EXTRACT:
········
In order to handle this, RavenDB allows the option of locking an index. An index can be unlocked, locked or locked (error). In the unlocked mode, any change to the index would be accepted, and if the new index definition is different than the one stored on the server, the index would be updated and re-index the data using the new index definition. In the locked mode, creating a new index definition would return successfully but would not actually change anything on the server. And in the locked (error) mode, trying to change the index will raise an error.
Usually you'll just mark the index as locked, which will make the server ignore any changes to the index. The idea is that we don't want to break your calls to
IndexCreation
by throwing an error.Note that this is not a security measure. It's a way for the operations team to make a change in the index and prevent the application from mindlessly setting it back. Any user that can create an index can also modify the lock mode on the index.
Index creation is a cluster operation, which means that you can run the command against any node in the database group and RavenDB will make sure that it's created in all the database's nodes. The same also applies for automatic indexes. If the query optimizer decides that a query requires an index to be created, that index is going to be created in all the database instances, not just the one that processed this query.
This means that the experience of each node can be shared among all of them and you don't have to worry about a failover from a node that has already created the indexes you're using to one that didn't accept any queries yet. All of the nodes in a database group will have the same indexes.
Failure modes and external replication
Being a cluster operation means that index creation is reliable; it goes through the Raft protocol and a majority of the nodes must agree to accept it before it's acknowledged to the client. If, however, a majority of the nodes in the cluster are not reachable, the index creation will fail. This applies to both manual and automatic index creation in the case of network partition or majority failure. Index creation is rare, though, so even if there's a failure of this magnitude, it will not typically affect day-to-day operations.
········
SUPPLIED MATERIAL:
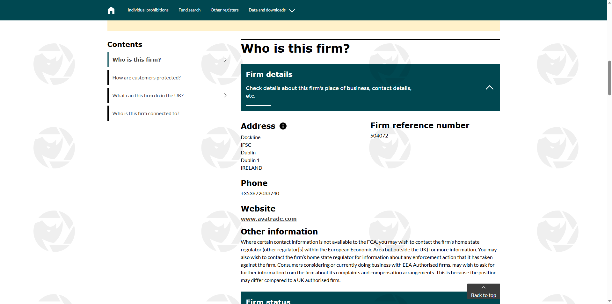The height and width of the screenshot is (304, 612).
Task: Select 'Who is this firm?' in Contents
Action: (136, 60)
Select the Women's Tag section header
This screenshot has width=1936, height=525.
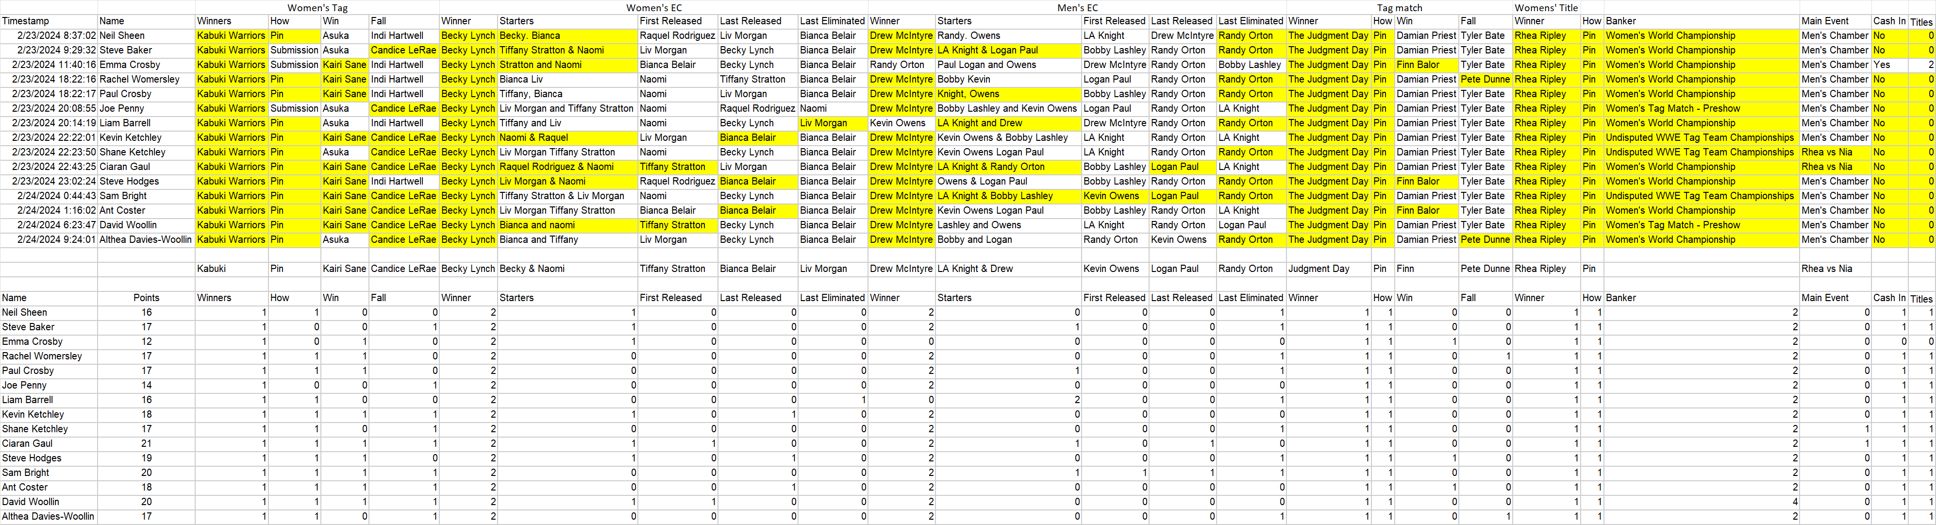(x=317, y=8)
········
List every mode an index can be set to in the RavenDB text on index locking.

Unlocked, locked, and locked (error).